Here are some example messages that may be observed in the Vault operational logs as a result of issues:
…… [ERROR] audit: backend failed to log response: backend=syslog/ error="Unix syslog delivery error"
… [ERROR] core: failed to audit response: request_path=sys/audit/syslog
error=
| 1 error occurred:
| \t* no audit backend succeeded in logging the response
|
……… [ERROR] audit: backend failed to log response: backend=syslogtest/ error="Unix syslog delivery error"
……… [ERROR] core: failed to audit response: request_path=sys/audit/syslog
error=
| 1 error occurred:
| \t* no audit backend succeeded in logging the response
|
……… [ERROR] audit: backend failed to log response: backend=<syslog_mount>/ error="Unix syslog delivery error"
……… [ERROR] core: failed to audit response: request_path=sys/audit/syslog
error=
| 1 error occurred:
| \t* no audit backend succeeded in logging the response
|
{"@level":"error","@message":"failed to audit response","@module":"core","@timestamp":"2024-05-02T14:25:47.094393Z","error":"2 errors occurred:\n\t* event not processed by enough 'sink' nodes\n\t* event.(SyslogSink).Process: error writing to syslog: write unixgram @-\u003e/dev/log: write: message too long\n\n","request_path":"sys/internal/counters/activity"}
(*) where <syslog_mount>
is the path used for audit.
Prerequisites
- Vault Enterprise (All versions) with single audit destination as local syslog (socket).
Cause
- Failure to write to the local syslog socket is blocking Vault for accepting service requests or configuration commands.
Overview of possible solutions
Solutions
Solution 1: Fix the Audit Device & services will resume on the host in question
The process of Vault is dependent on the availability of syslog socket and will be able to recover ONLY after restoring the syslog daemon service.
Notes:
- Trying to disable the syslog audit destination will NOT be accepted and will throw an error like:
vault audit disable syslog
Error disabling audit device: Error making API request.
URL: DELETE http://127.0.0.1:8200/v1/sys/audit/syslog
Code: 500. Errors:
* internal error
- Please note that it is NOT possible to change the path of the audit destination to a different one even if the new audit destination is a file type and has enough free space to accommodate the recording or requests.
- A possible emergency scenario can include starting a dummy socket listening process using Netcat utility like in the below example.
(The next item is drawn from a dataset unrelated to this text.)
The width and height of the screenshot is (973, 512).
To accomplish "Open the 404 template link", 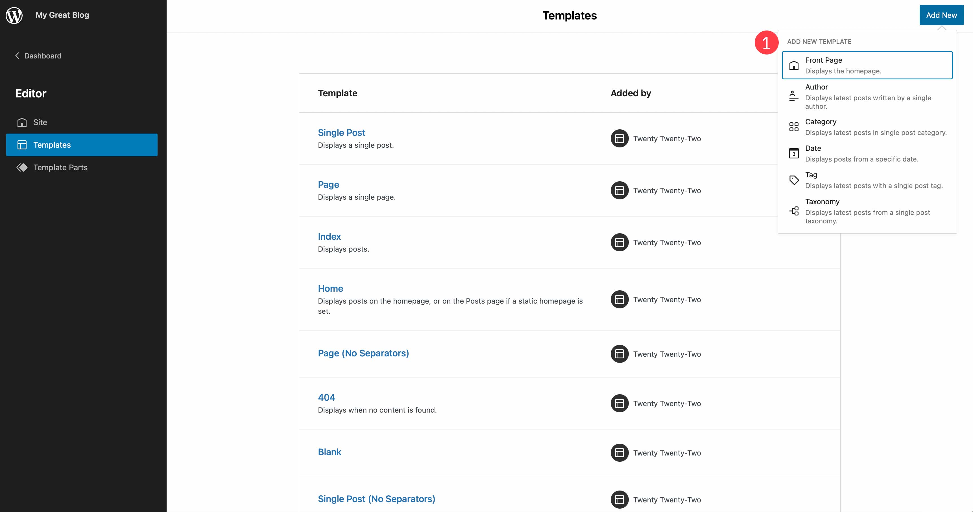I will (326, 398).
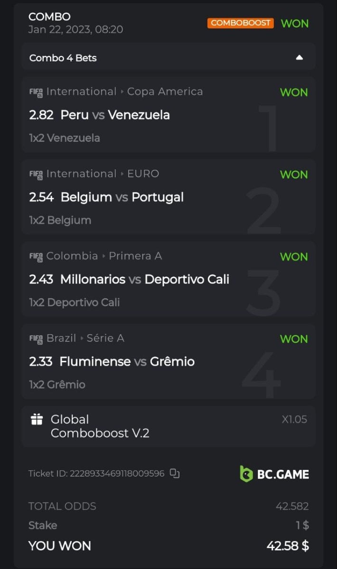This screenshot has width=337, height=569.
Task: Click the FIFA icon beside Brazil Série A
Action: tap(36, 339)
Temporarily enabling this syslog daemon must align with security policies and rules. Please get in contact with your OS Administrator and Security Team before enabling the socket listening.
# As root user, run the following command to enable a dummy socket listening daemon.
# The standard listening port for SYSLOG is 514.
# You may adapt the port as per your configuration
nc -l 127.0.0.1 514
Solution 2: Use the recovery-mode approach and remove or alter the audit devices
If there is no other recourse and you must fix the issue consider the recovery-mode approach and removal or alteration of the audit devices as elaborated on the KB Article: [Recovery using recovery-mode] which should be repeated the same on all Vault instances in a cluster.
Outcome
After enabling the syslog local service at OS level, Vault operational logs will record successful messages and Vault will start accepting requests and commands.